Capture what "quality" means for your product.
When you develop a new product, you need to make sure that it meets your customers' needs better than your competitors' products, however you also need to ensure that you can produce it economically, and that you're not asking impossible things from your design team.
This article describes a useful process for thinking about the targets you want to set for your product design team. The output of this process is a "House of Quality" diagram, and the process of drawing it is the process you use to set sensible design targets.
In this article, we'll describe the basic building blocks of a House of Quality diagram, and we'll show some simple examples.
Note, though, that while House of Quality diagrams can considerably improve product development, they can be baffling for the uninitiated: follow the steps below, and you'll understand the simple ideas that lie behind this seemingly complex approach!
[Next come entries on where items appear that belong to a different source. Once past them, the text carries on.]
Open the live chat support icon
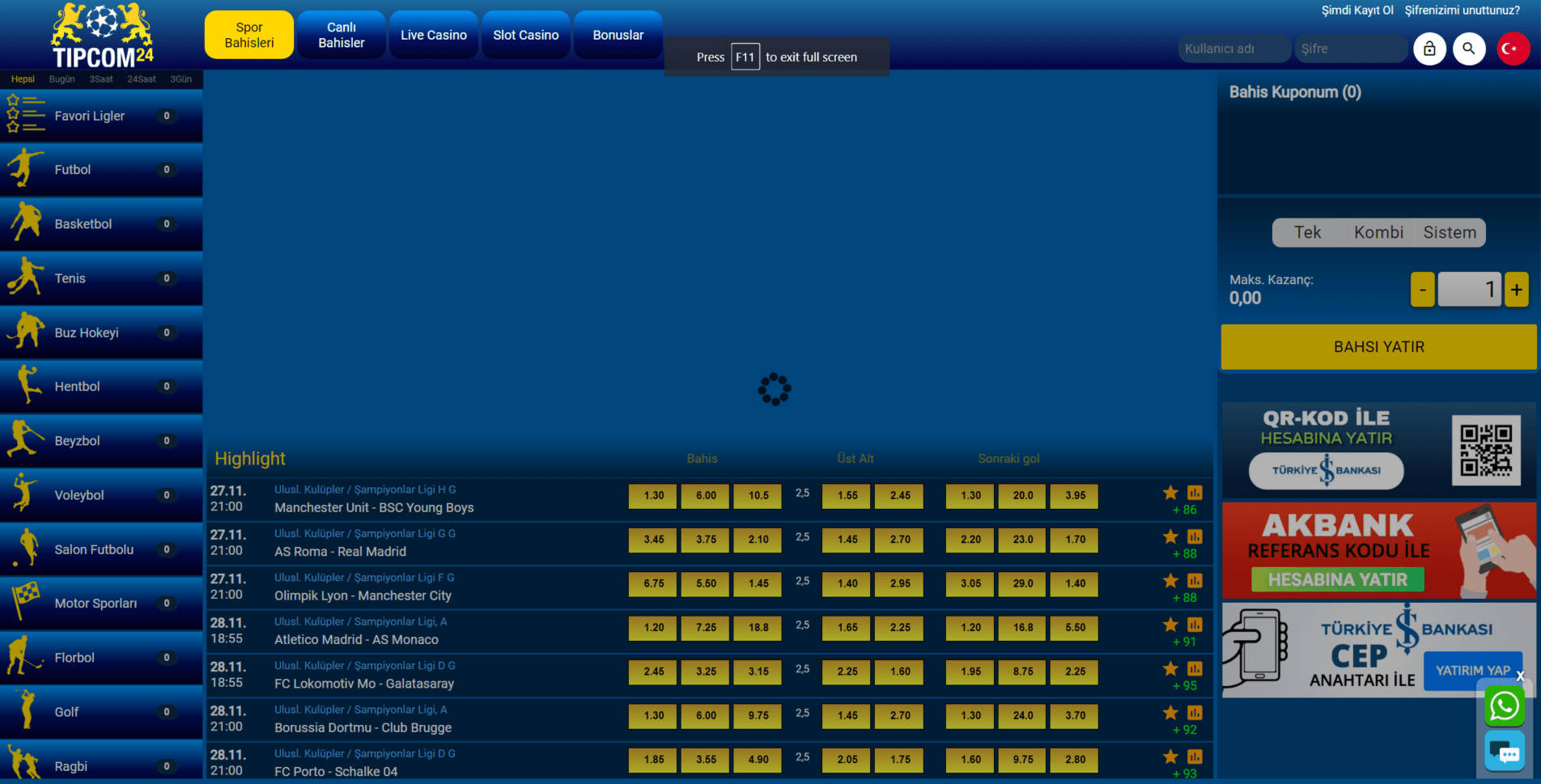click(x=1505, y=752)
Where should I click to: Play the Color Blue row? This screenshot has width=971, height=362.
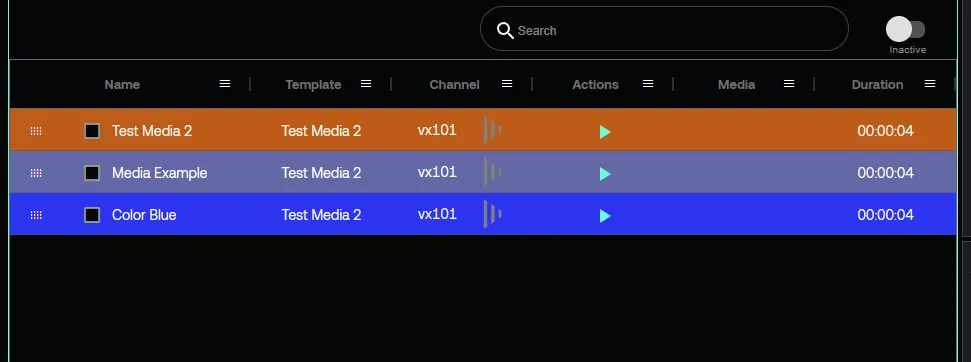[x=605, y=216]
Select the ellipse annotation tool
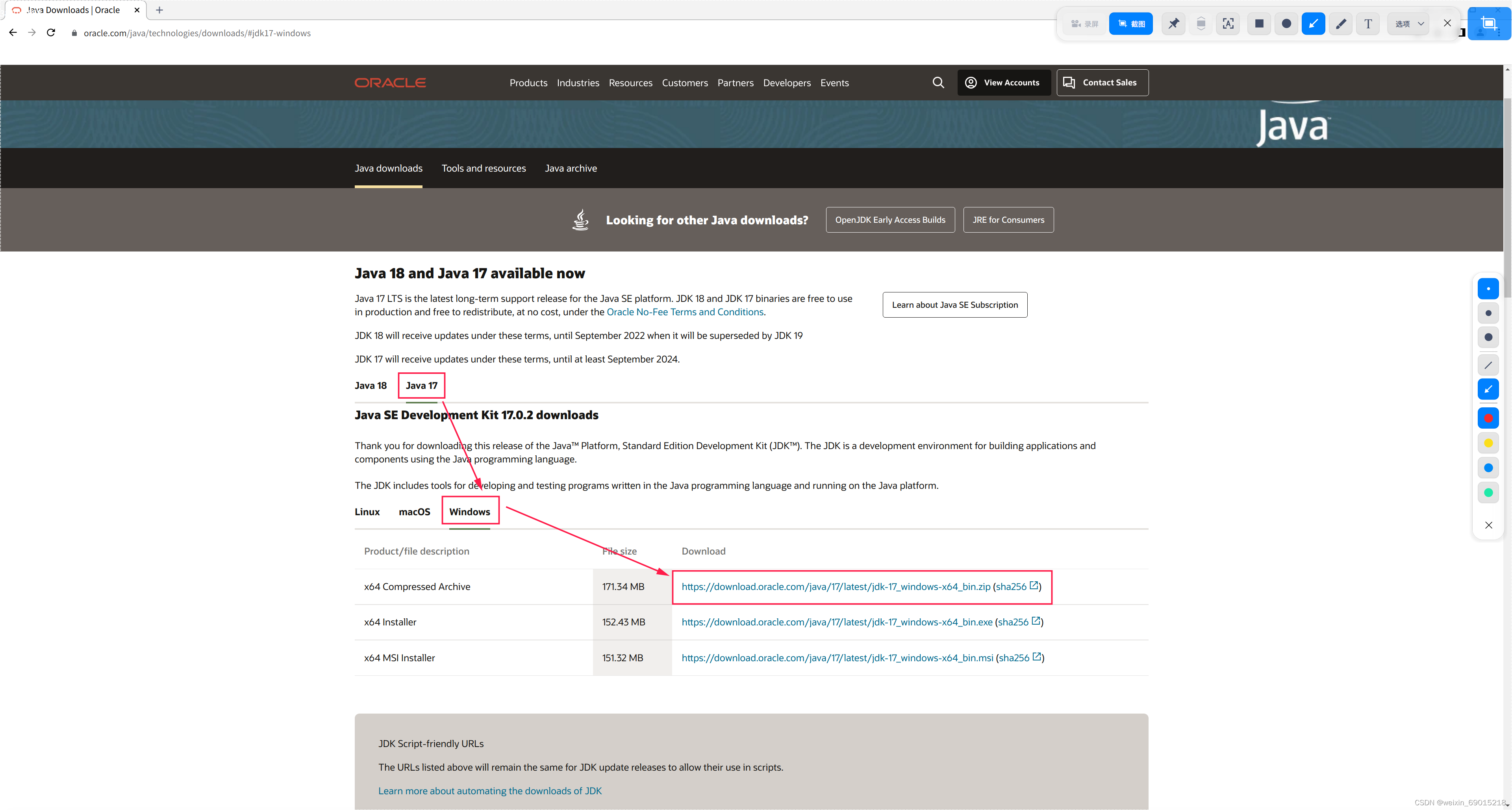The image size is (1512, 810). (x=1286, y=24)
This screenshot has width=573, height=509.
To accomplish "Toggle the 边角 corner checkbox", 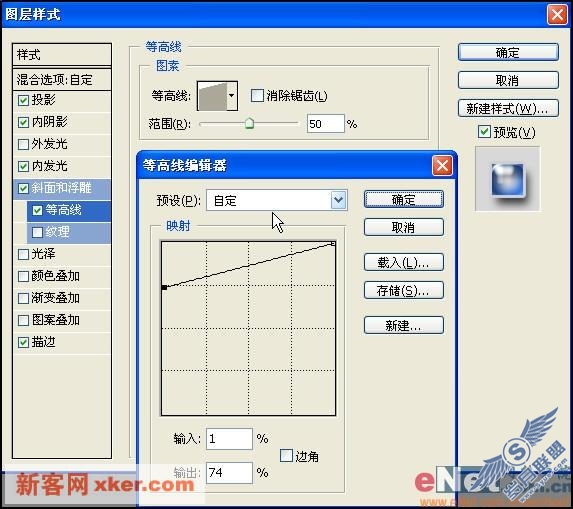I will click(x=286, y=455).
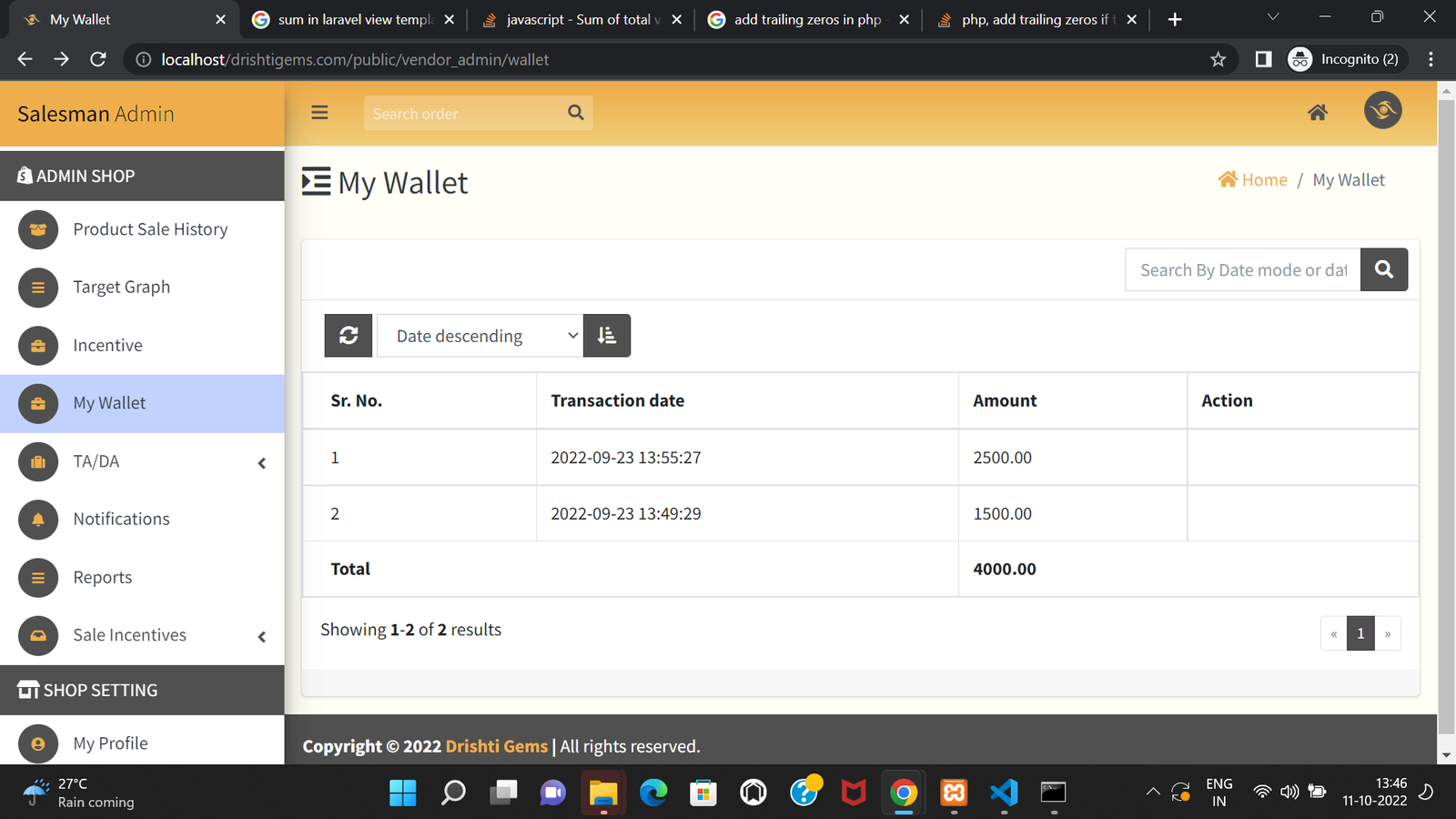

The "House" part of the name "House of Quality Diagrams" comes from the shape of the diagram, as we'll see later. "Quality" comes from the definition of quality that means delivering what customers' need reliably. (In the early days of quality improvement, changes were often made separately from one another, and objectives usually focused on reducing the rate of production defects or increasing product reliability. Later initiatives brought in the importance of meeting customer requirements.)
The first House of Quality was developed in 1972, when Mitsubishi Heavy Industries used it to help design an oil tanker. Since then, it's been used widely, and can be applied to services as well as to products.